Regarding the machine configuration, after careful selection and evaluation, the equipment selection is as follows, and the server configuration is finally selected.
The total cost of this set of equipment is less than 100,000 yuan, which is much more worthwhile than spending several million yuan on the full-powered version of deepseek R1 or spending 500,000 or 600,000 yuan to buy a deepseek 70b all-in-one machine. Not to mention that the 70b is not a real deepseek r1, and its effect is not as good as the 32b QWQ. Just upgrading the all-in-one machine is a hassle. Once you buy the machine, it is basically bound to the model, and it will be difficult to upgrade it after a new model comes out.
Speaking of this, when I went to train a government department on big models last month, I heard a piece of gossip that a company spent several million to let a large factory privatize and deploy a customized model, but after deepseek r1 came out, it directly abandoned it and bought a deepseek all-in-one machine.
Moreover, after these companies bought the all-in-one machines, they still didn’t know how to use them. They just created an interface and a page for employees to ask questions, but there was no other use for them. I can only say that the companies are really rich.
Basic Configuration
Let me first state the conclusion. Using the K transformers framework, the speed can reach 5 tokens/s on the server configuration in the above picture. Considering that K transformers does not currently support concurrency and is deployed locally and privately for use by a few people, this speed is barely acceptable.
I have already written an article about the installation method of ktransformers official website document, detailed notes on ktransformers deployment, so I will not repeat it here.
Here I would like to introduce a new tutorial  r1-ktransformers-guide that I found during the installation this time. It provides a pre-compiled environment based on uv, which can avoid many environment dependency errors.
At the same time, please note that the Ubuntu version must be Ubuntu 22 or above , and the Python version must be 3.11.
NVIDIA driver version 570.86.1x, CUDA version 12.8
Then Ktransfomers should use version 0.2.2. The latest version 0.3 still has many bugs.
git clone https://github.com/kvcache-ai/ktransformers.gitcd ktransformers git submodule init git submodule update git checkout 7a19f3b git rev-parse --short HEAD #should display 7a19f3b

Note that git submodule update is mainly used to update projects in third_party
If the network is not good, you can download these projects directly from GitHub and put them in the third_party folder 
[submodule "third_party/llama.cpp"] path = third_party/llama.cpp url = https://github.com/ggerganov/llama.cpp.git[submodule "third_party/pybind11"] path = third_party/pybind11 url = https://github.com/pybind/pybind11.git


Download the model

Then download the quantized deepseek r1 model. Here I download the int4 quantized version. Due to network problems, I use Ali's Magic Tower to download the model.
modelscope download unsloth/DeepSeek-R1-GGUF --include "DeepSeek-R1-Q4_K_M/*" --cache_dir /home/user/new/models
--cache_dir /home/user/new/models is the location of the model download path


UV installation

uv is a modern Python package management tool written in Rust, known as "Python's Cargo". It is a high-speed alternative to traditional tools such as pip, pip-tools, and virtualenv. It is faster than pip and also supports advanced features of pip such as editable installation, git dependency, local dependency, source code distribution, etc.

Install the uv toolchain
curl -LsSf https://astral.sh/uv/install.sh | sh

Creating a Virtual Environment
uv venv ./venv --python 3.11 --python-preference=only-managedsource venv/bin/activate

Then we can install it using the UV tool as described in the tutorial.

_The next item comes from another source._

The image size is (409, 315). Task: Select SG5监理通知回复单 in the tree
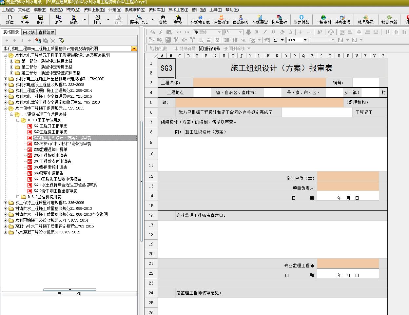[x=50, y=149]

uv install precompiled version
flashinfer-python is a high-performance GPU acceleration library designed for large language model (LLM) inference services . It mainly provides the following functions :
 $ uv pip install flashinfer-python
This is to install the precompiled version of the ktransformers library :
$ export TORCH_CUDA_ARCH_LIST="8.6"uv pip install https://github.com/ubergarm/ktransformers/releases/download/7a19f3b/ktransformers-0.2.2rc1+cu120torch26fancy.amd.ubergarm.7a19f3b.flashinfer-cp311-cp311-linux_x86_64.whl
This is to install the precompiled version of the flash_attn library :
uv pip install https://github.com/mjun0812/flash-attention-prebuild-wheels/releases/download/v0.0.5/flash_attn-2.6.3+cu124torch2.6-cp311-cp311-linux_x86_64.whl
The precompiled version here is actually compiled directly by the author of this document, although the tutorial instructions mention that it is only suitable for RTX 3090Ti 24GB video memory + 96GB DDR5-6400 memory + Ryzen 9950X processor.
But I use 4090 24 video memory + 500 DDR5-4800 memory, and I can install it successfully using this precompiled version. If this precompiled version can be installed successfully, many potential errors caused by incorrect versions can be avoided.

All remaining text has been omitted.